● 課題内容
リストのうち、「Política de privacidad (516, 29)」を含む行から「July (663, 1036)」を含む行まで（両端を含む）の行だけを、依頼文も含めてすべて書き直すこと。その際、答えの座標の数値をそれぞれ2.3倍に拡大し、四捨五入して整数にすること。

● 提供データ
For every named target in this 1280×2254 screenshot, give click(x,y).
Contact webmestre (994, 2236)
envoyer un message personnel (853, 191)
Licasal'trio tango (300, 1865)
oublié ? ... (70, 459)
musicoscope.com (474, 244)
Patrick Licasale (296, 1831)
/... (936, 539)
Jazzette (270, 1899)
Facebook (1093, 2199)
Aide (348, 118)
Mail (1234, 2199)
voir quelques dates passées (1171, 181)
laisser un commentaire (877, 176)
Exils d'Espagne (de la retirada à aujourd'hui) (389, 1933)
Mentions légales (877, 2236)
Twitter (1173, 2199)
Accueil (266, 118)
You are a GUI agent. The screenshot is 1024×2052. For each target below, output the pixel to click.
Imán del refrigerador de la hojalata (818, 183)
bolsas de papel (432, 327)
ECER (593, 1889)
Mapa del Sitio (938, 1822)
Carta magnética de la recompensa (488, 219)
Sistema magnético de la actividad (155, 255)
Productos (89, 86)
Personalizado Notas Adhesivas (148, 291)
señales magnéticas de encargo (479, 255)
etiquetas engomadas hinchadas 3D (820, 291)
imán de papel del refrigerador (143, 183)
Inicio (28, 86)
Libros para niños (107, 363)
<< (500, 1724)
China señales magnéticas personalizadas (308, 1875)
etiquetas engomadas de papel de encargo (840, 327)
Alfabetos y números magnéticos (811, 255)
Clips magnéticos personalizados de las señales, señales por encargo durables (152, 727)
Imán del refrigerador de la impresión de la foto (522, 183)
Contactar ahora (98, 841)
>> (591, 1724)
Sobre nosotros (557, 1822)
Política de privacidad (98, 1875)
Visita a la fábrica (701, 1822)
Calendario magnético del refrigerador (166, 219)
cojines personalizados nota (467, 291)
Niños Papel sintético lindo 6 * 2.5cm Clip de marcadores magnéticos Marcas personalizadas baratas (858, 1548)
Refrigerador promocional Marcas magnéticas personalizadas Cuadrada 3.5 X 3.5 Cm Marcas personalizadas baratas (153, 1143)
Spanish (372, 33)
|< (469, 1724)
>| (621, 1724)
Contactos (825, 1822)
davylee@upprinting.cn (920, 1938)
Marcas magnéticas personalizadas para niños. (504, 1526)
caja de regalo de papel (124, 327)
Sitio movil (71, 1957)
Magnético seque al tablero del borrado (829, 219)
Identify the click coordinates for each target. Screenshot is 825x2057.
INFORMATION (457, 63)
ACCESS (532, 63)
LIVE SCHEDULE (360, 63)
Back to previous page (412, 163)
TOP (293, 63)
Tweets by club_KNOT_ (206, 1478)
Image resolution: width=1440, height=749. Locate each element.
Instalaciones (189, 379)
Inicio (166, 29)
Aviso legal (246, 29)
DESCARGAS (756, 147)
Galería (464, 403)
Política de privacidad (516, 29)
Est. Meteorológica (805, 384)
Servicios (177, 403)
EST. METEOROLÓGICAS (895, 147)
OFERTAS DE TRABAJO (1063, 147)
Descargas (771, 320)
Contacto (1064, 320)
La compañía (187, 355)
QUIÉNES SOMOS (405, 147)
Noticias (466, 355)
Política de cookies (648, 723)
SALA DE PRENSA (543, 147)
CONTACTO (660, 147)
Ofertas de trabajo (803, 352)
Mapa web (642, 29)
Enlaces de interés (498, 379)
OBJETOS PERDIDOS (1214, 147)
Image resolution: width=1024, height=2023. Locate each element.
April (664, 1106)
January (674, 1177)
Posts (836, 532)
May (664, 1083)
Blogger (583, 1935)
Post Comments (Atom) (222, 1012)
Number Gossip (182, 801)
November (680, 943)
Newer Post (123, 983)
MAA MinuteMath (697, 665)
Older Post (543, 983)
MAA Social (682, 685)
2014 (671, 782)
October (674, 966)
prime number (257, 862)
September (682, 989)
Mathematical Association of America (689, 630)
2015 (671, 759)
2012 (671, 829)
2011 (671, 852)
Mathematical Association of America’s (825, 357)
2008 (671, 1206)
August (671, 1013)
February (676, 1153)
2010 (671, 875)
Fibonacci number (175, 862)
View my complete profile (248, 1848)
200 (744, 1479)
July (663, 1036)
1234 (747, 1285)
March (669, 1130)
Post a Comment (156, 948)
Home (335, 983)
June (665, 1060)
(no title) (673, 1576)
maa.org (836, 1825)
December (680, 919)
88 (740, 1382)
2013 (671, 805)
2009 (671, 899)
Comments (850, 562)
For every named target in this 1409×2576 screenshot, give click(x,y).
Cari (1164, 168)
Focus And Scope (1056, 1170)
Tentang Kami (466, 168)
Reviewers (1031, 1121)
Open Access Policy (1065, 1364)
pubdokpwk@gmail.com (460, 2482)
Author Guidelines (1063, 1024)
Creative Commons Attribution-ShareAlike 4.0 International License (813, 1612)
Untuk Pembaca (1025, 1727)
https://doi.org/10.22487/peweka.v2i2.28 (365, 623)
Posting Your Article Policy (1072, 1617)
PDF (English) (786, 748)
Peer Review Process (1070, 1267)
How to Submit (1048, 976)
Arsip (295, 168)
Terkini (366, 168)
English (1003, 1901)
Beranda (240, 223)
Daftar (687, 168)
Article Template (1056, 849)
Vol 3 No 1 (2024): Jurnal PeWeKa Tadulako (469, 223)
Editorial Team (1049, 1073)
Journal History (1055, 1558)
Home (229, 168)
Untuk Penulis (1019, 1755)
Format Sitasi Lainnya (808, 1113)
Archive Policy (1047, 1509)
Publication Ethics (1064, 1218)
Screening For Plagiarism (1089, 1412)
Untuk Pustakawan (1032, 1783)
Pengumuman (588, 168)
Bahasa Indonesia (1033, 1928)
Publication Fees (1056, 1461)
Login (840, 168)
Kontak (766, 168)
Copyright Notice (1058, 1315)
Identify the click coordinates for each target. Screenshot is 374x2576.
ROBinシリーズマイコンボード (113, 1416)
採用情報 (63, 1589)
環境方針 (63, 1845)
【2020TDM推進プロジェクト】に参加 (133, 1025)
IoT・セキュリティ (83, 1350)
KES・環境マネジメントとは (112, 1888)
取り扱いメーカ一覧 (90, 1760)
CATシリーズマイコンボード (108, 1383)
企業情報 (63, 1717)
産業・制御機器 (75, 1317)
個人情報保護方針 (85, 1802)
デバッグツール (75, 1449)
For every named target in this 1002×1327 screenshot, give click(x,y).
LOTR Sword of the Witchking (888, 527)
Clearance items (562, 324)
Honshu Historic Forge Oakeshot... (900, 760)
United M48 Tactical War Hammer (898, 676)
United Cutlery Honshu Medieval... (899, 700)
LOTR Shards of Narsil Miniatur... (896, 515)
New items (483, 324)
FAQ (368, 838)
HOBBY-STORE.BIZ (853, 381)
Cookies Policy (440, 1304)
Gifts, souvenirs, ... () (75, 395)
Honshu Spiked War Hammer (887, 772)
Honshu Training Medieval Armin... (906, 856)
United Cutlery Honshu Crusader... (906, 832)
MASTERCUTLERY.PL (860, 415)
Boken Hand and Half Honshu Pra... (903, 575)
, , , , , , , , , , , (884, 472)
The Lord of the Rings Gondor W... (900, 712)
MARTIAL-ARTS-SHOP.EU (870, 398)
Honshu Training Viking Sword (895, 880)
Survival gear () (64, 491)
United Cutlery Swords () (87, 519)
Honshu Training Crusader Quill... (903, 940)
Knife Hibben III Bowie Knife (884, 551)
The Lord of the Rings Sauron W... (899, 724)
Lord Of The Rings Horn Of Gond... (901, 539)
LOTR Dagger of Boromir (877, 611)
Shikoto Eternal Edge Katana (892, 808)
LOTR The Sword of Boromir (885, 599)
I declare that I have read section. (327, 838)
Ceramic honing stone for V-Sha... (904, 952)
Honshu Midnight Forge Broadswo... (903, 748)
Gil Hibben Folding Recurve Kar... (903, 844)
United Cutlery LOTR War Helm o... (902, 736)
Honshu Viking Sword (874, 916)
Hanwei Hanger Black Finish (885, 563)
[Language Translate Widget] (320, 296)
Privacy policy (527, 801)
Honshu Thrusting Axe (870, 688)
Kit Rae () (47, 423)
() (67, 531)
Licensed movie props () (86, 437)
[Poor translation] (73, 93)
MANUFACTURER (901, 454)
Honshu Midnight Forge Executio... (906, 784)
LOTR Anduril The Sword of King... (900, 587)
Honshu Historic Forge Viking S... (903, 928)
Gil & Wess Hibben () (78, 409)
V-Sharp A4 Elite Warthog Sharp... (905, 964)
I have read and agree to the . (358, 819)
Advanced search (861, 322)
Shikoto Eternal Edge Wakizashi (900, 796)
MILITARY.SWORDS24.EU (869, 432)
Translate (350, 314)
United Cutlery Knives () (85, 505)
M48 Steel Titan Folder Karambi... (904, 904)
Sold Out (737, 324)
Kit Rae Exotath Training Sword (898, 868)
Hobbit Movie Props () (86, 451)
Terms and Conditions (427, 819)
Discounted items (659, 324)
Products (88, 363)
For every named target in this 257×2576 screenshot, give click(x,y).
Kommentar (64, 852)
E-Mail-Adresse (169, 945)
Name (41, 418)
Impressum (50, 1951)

● 出力結果
Política de privacidad (1187, 67)
Est. Meteorológica (1852, 883)
Servicios (407, 927)
EST. METEOROLÓGICAS (2059, 338)
OFERTAS DE TRABAJO (2445, 338)
Descargas (1773, 736)
Contacto (2447, 736)
La compañía (430, 817)
QUIÉNES SOMOS (932, 338)
Noticias (1072, 817)
Política de cookies (1490, 1663)
SALA DE PRENSA (1249, 338)
CONTACTO (1518, 338)
Ofertas de trabajo (1847, 810)
Mapa web (1477, 67)
Enlaces de interés (1145, 872)
OBJETOS PERDIDOS (2792, 338)
Image resolution: width=1024, height=2023. Locate each element.
April (1527, 2544)
January (1550, 2707)
Posts (1923, 1224)
May (1527, 2491)
Blogger (1341, 4451)
Post Comments (Atom) (511, 2328)
Number Gossip (419, 1842)
November (1564, 2169)
Newer Post (283, 2261)
MAA MinuteMath (1603, 1530)
Older Post (1249, 2261)
MAA Social (1569, 1576)
2014 (1543, 1799)
October (1550, 2222)
prime number (591, 1983)
September (1569, 2275)
Mathematical Association of America (1585, 1449)
2015 (1543, 1746)
2012 (1543, 1907)
2011 (1543, 1960)
Mathematical Association of America’s (1898, 821)
2008 (1543, 2774)
August (1543, 2330)
February (1555, 2652)
2010 (1543, 2013)
Fibonacci number (403, 1983)
View my complete profile (570, 4250)
200 (1711, 3402)
July (1525, 2383)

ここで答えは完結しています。